**Source extract**
---*---

Since there is no way for the player to know which of the two unopened doors is the winning door, many people assume that each door has an equal probability and conclude that switching does not matter. However, as long as the host knows what is behind each door, always opens a door revealing a goat, and always makes the offer to switch, opening a losing door does not change the probability of 1/3 that the car is behind the player's initially chosen door. As there is only one other unopened door, the probability that this door conceals the car must be 2/3.
The problem is also called the Monty Hall paradox; it is a veridical paradox in the sense that the solution is counterintuitive. For example, when Marilyn vos Savant offered the problem and the correct solution in her Ask Marilyn column in Parade, approximately 10,000 readers, including several hundred mathematics professors, wrote to tell her she was wrong. Some of the controversy was because the Parade statement of the problem fails to fully specify the host's behavior and is thus technically ambiguous. However, even when given completely unambiguous problem statements, explanations, simulations, and formal mathematical proofs, many people still meet the correct answer with disbelief.

---*---

**Material provided**
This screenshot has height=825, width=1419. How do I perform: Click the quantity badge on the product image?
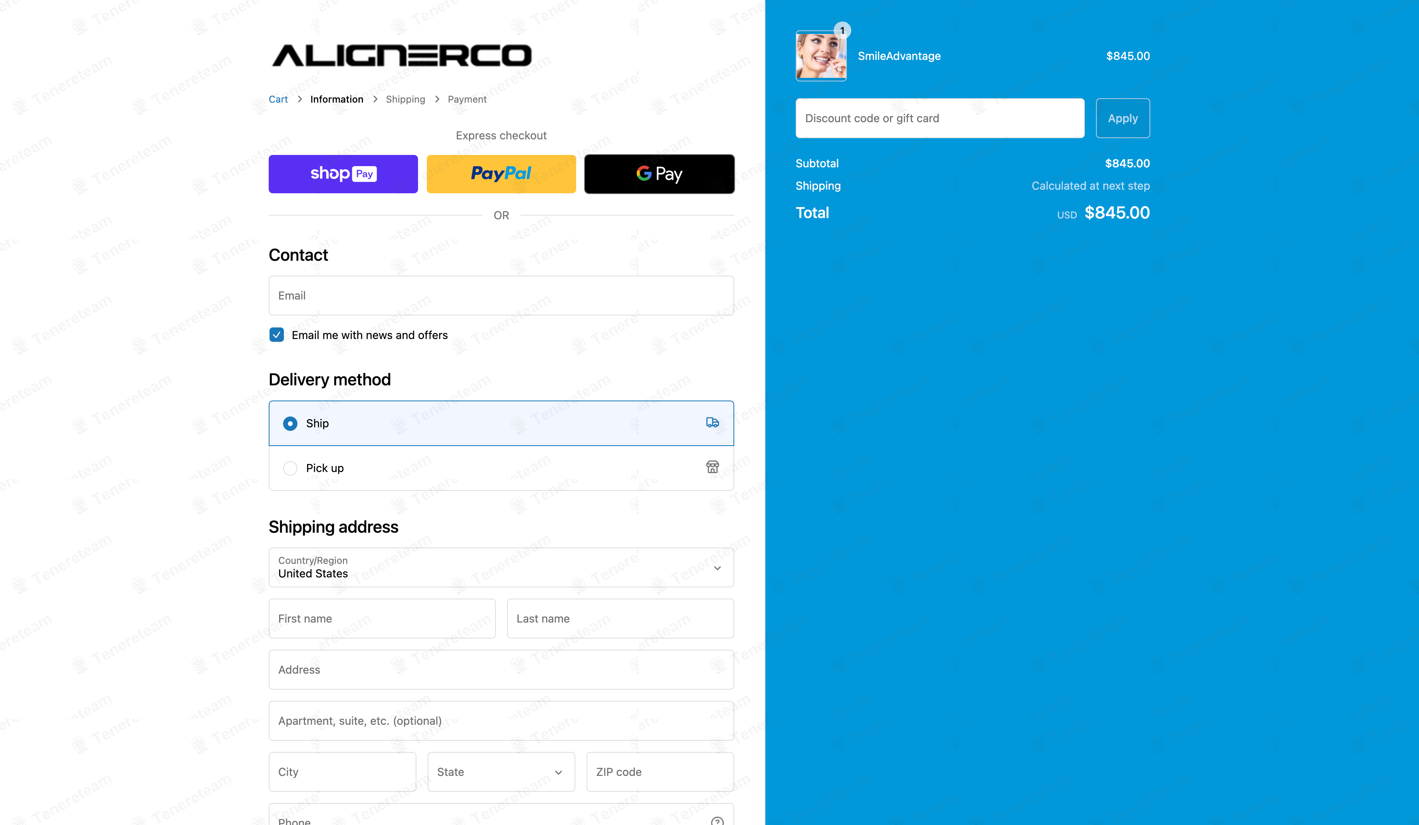click(x=842, y=30)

---*---

**Exercise instructions**
A: In the Monty Hall passage, how many readers wrote to Marilyn vos Savant to say she was wrong?
B: Retype the part of the Monty Hall passage starting with "Since there is" and going on through "must be 2/3.".
C: Decide whether each statement agrees with the Monty Hall passage, answering yes or no and quoting the deciding words: (i) The Parade statement of the problem fully specifies the host's behavior. (ii) Opening a losing door leaves the 1/3 probability for the player's first choice unchanged. (iii) Unambiguous problem statements and formal proofs convince everyone of the correct answer.

**Responses for each task**
A: Approximately 10,000 readers, including several hundred mathematics professors.

B:
Since there is no way for the player to know which of the two unopened doors is the winning door, many people assume that each door has an equal probability and conclude that switching does not matter. However, as long as the host knows what is behind each door, always opens a door revealing a goat, and always makes the offer to switch, opening a losing door does not change the probability of 1/3 that the car is behind the player's initially chosen door. As there is only one other unopened door, the probability that this door conceals the car must be 2/3.

C:
(i) No: "the Parade statement of the problem fails to fully specify the host's behavior"
(ii) Yes: "opening a losing door does not change the probability of 1/3 that the car is behind the player's initially chosen door"
(iii) No: "many people still meet the correct answer with disbelief"